In a world grappling with the challenges of a growing population and climate change, the importance of soil health and carbon sequestration in agriculture cannot be overstated. With a third of the world’s soil already degraded, the need to restore and enhance soil fertility is a pressing concern for everyone. Regenerative agriculture practices are emerging as powerful solutions to restore and enhance soil health while effectively sequestering carbon.
By working in harmony with nature, these practices not only promote sustainable food production but also contribute to climate resilience, reduced synthetic inputs, increased production, and the preservation of agricultural land. Harnessing the potential of regenerative farming is key to securing a healthier and more sustainable future for our planet.
As our population grows, soil health and carbon sequestering are on the minds of everyone in the agriculture industry. Everything related to producing food for our growing population circles back to the health of the world’s soil. With one-third of the world’s soil already degraded, soil health is of utmost importance to farmers and consumers. Initiatives from agriculture experts are promoting new technologies to aid in soil health, and regenerative farming practices are being implemented around the world. The goal is to reduce the amount of carbon released into the atmosphere and allow it to be stored in the soil for use. Let’s discuss the importance of regenerative practices and their role in healthy soil below.
Soil is considered healthy when it regulates water, filters pollutants, cycles nutrients, and successfully supports plant roots. Regenerative practices work with nature to restore degraded soils and make them healthier. Soil restored through regenerative farming methods has the ability to better store carbon thus decreasing the impacts of climate change.
Once soil has been restored and is healthy, it is better equipped to manage water. Whether soil experiences drought or flooding, healthy soil will release and retain water more efficiently, which reduces the impact of such events on farmland. While the threat of weather disasters cannot be prevented, managing them with healthy soil is key to being climate resistant.
Reduce Synthetic Inputs
Regenerative practices and biological products allow farmers to reduce the amount of synthetic fertilizers and pesticides. Specifically, utilizing cover crops builds soil organic matter, and they collect nutrients for the crops to use. As soil requires fewer synthetic inputs, human health risks decrease, pollution is significantly reduced, and farmers profitability is increased.

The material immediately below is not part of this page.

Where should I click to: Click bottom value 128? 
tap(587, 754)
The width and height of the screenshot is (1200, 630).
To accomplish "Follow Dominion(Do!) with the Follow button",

While regenerative practices work to restore degraded soil and sequester carbon, increased production is expected. The world population is estimated to grow to 9.8 billion people by 2050, which will increase the amount of food the agricultural industry needs to provide in order to keep up with demand. Regenerative practices are playing a major role in increasing production.
Preserve Agricultural Land
Another crisis facing the industry is farmer debt and bankruptcy. As a result, farmland is being sold and developed. American Farmland Trust reports 2,000 acres of farmland being lost to developers every day. When regenerative practices are supported and implemented, soil health is increased, and farmland can be saved.
As one of the greatest natural resources, soil is vital to our future. Initiatives by agricultural experts seek to provide solutions to improve soil productivity for greater crop yields. Regenerative farming practices must be implemented by growers to increase water retention, soil organic matter, and nutrient availability. These practices will increase carbon sequestering and decrease our carbon footprint as a result. With a growing population and demand for food on the rise, soil health is essential to our future.